* begin DOCUMENT EXCERPT *

Of course, the symmetric pseudoprimes relative to any given polynomial
f(x) (defined as composite integers n such that all the symmetric
functions of the nth powers of the roots of f(x) are congruent (mod n)
to the respective symmetric functions of the 1st powers) tend to be
products of "splitting" primes, i.e., primes modulo which f(x) splits
into linear factors. Thus we can choose polynomials with arbitrarily
rare pseudoprimes by making their Galois group as large as possible
(which by Chebotarev's density theorem makes splitting primes rare).
Only 1/6 of all primes are splitting primes relative to Perrin's
cubic x^3 - x - 1 (because its group is the symmetric group S_3), but
only 1/120 of all primes are splitting primes relative to the quintic
f(x) = x^5 - x^3 - 2x^2 + 1
because its Galois group is the fully symmetric group S_5. The
smallest symmetric pseudoprime relative to this polynomial that is
the product of two splitting primes is
2258745004684033 = (27439297)(82317889)
I suspect that this is the smallest symmetric pseudoprime of any
composition relative to the quintic, but I haven't made an exhaustive
search.
___________________________________________________________
| /*\ |
| MathPages / \ http://www.seanet.com/~ksbrown/ |
|_____________/_____\_______________________________________|
==============================================================================
From: bforslun@sky.lakeheadu.ca (Bob Forslund)

* end DOCUMENT EXCERPT *
* begin DATA EXCERPTS *

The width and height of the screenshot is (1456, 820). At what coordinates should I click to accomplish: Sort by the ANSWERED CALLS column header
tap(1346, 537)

* end DATA EXCERPTS *
* begin DATA EXCERPTS *

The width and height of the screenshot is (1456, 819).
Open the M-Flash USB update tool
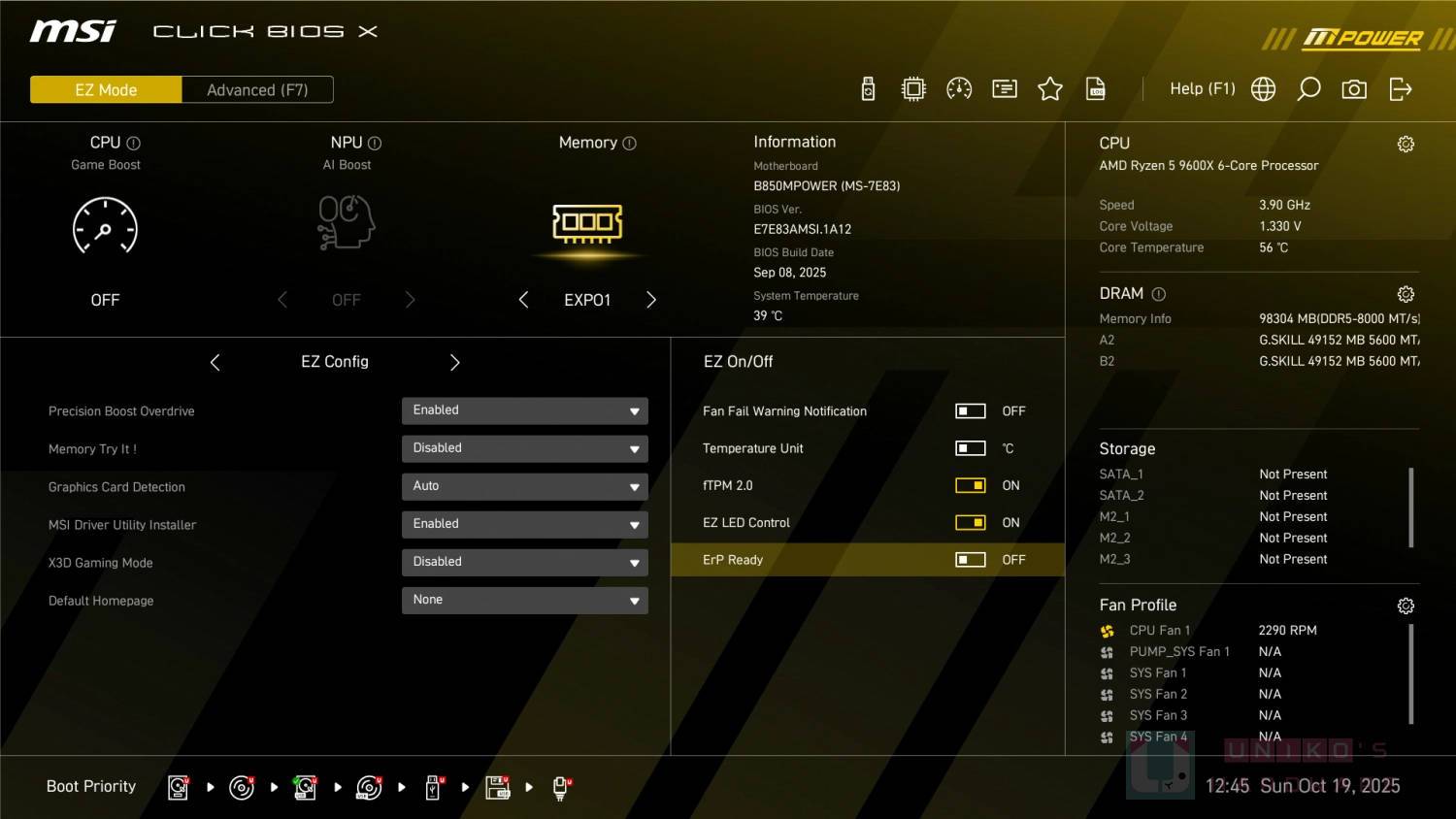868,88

* end DATA EXCERPTS *
* begin DATA EXCERPTS *

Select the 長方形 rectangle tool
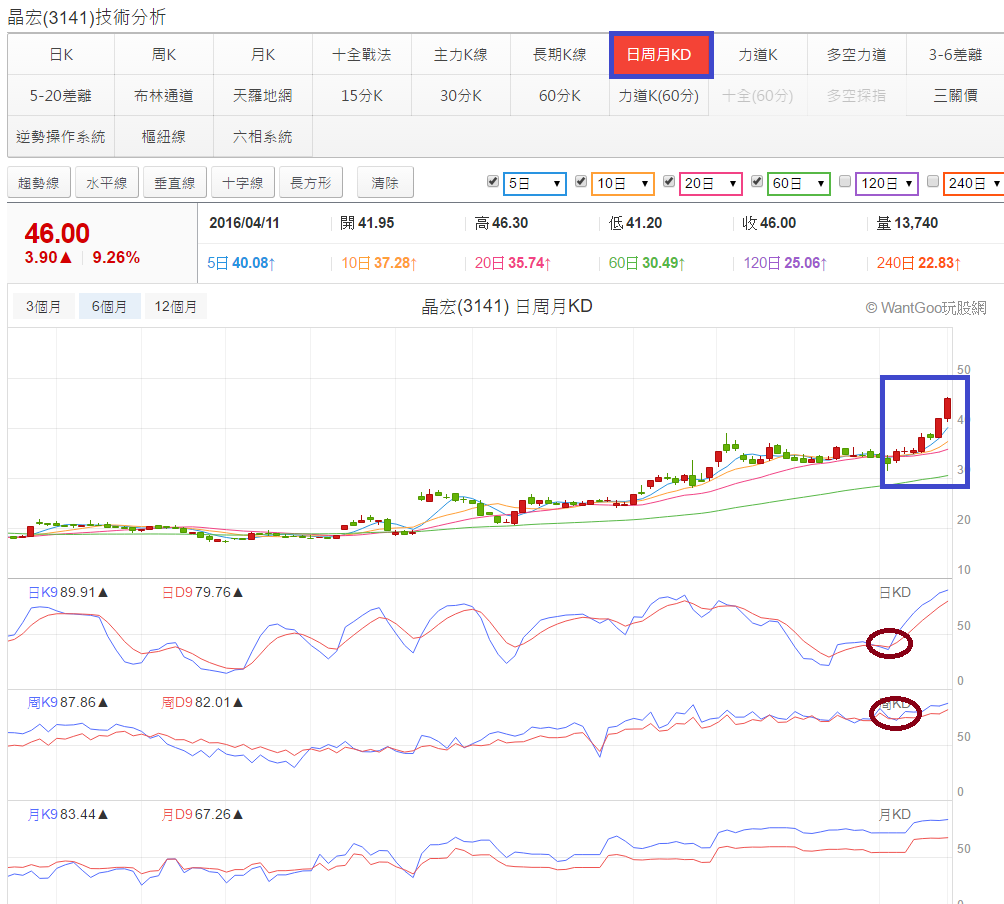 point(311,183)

* end DATA EXCERPTS *

TASK 1:
Answer these questions from the text on symmetric pseudoprimes:
(a) What fraction of all primes are splitting primes relative to Perrin's cubic?
(b) What is the Galois group of the quintic x^5 - x^3 - 2x^2 + 1?
(c) Which two splitting primes make up the smallest symmetric pseudoprime for that quintic that is a product of two such primes?
TASK 2:
Extend the text on symmetric pseudoprimes from the point where it stops.
The entries are not needed for anything here.

EXERCISE ANSWER 1:
(a) 1/6
(b) The fully symmetric group S_5
(c) 27439297 and 82317889, whose product is 2258745004684033

EXERCISE ANSWER 2:
Newsgroups: sci.math
Subject: Re: A recursive sequence
Date: Tue, 10 Sep 1996 00:56:02 GMT
Charles Wells wrote:
>I recently ran across a reference to the following recursively
>defined sequence:
>f[0] = 3
>f[1] = 0
>f[2] = 2
>f[n] = f[n-2]+f[n-3]
>The reference mentioned the conjecture that n divides f[n] if and
>only if n is prime (for n>1 clearly). I have no record of where I
>saw this and would appreciate pointers to the literature.
There is an article in Scientific American (July 1996 issue) in
Mathematical Recreations pp. 102-103, by Ian Stewart, entitled "Tales
of a Neglected Number". This describes the Perrin sequence A(n)
Whenever n is a prime number, it divides A(n) exactly....
A(0)=3, A(1)=0 and A(2)=2 ...
Is this what you recall?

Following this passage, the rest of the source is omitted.